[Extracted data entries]
━━━━━━━━
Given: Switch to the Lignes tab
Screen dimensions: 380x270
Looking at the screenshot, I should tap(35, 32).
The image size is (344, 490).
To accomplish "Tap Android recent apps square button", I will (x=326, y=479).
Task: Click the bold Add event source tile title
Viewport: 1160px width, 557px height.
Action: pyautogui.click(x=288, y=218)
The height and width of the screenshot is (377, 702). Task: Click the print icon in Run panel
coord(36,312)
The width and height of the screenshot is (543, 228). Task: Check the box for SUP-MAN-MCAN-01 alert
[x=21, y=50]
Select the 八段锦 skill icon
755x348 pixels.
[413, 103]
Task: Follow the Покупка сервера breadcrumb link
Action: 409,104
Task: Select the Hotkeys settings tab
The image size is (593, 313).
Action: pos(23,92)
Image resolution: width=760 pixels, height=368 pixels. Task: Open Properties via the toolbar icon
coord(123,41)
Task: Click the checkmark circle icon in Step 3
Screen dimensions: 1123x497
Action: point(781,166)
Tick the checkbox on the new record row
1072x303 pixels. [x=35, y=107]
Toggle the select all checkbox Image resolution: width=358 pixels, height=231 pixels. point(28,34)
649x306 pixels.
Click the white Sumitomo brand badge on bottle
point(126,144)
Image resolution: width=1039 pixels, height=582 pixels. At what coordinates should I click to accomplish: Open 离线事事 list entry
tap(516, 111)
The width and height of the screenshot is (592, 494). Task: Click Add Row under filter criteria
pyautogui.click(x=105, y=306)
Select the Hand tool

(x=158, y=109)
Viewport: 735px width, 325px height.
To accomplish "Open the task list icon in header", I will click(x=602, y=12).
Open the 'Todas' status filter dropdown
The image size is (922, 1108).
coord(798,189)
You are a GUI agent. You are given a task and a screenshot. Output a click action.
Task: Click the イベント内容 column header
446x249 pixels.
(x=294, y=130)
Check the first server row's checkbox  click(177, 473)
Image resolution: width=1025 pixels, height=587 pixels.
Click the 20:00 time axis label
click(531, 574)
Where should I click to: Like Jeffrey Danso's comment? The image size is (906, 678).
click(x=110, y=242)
━━━━━━━━
## Aim of the task
Quote, word for word, every line starting at the one that contains "Task: Select the Hotkeys settings tab" and ending with the final line of the entries.

## Completed task
Task: Select the Hotkeys settings tab
The image size is (593, 313).
Action: pos(23,92)
Image resolution: width=760 pixels, height=368 pixels. Task: Open Properties via the toolbar icon
coord(123,41)
Task: Click the checkmark circle icon in Step 3
Screen dimensions: 1123x497
Action: point(781,166)
Tick the checkbox on the new record row
1072x303 pixels. [x=35, y=107]
Toggle the select all checkbox Image resolution: width=358 pixels, height=231 pixels. point(28,34)
649x306 pixels.
Click the white Sumitomo brand badge on bottle
point(126,144)
Image resolution: width=1039 pixels, height=582 pixels. At what coordinates should I click to accomplish: Open 离线事事 list entry
tap(516, 111)
The width and height of the screenshot is (592, 494). Task: Click Add Row under filter criteria
pyautogui.click(x=105, y=306)
Select the Hand tool

(x=158, y=109)
Viewport: 735px width, 325px height.
To accomplish "Open the task list icon in header", I will click(x=602, y=12).
Open the 'Todas' status filter dropdown
The image size is (922, 1108).
coord(798,189)
You are a GUI agent. You are given a task and a screenshot. Output a click action.
Task: Click the イベント内容 column header
446x249 pixels.
(x=294, y=130)
Check the first server row's checkbox  click(177, 473)
Image resolution: width=1025 pixels, height=587 pixels.
Click the 20:00 time axis label
click(531, 574)
Where should I click to: Like Jeffrey Danso's comment? The image size is (906, 678).
click(x=110, y=242)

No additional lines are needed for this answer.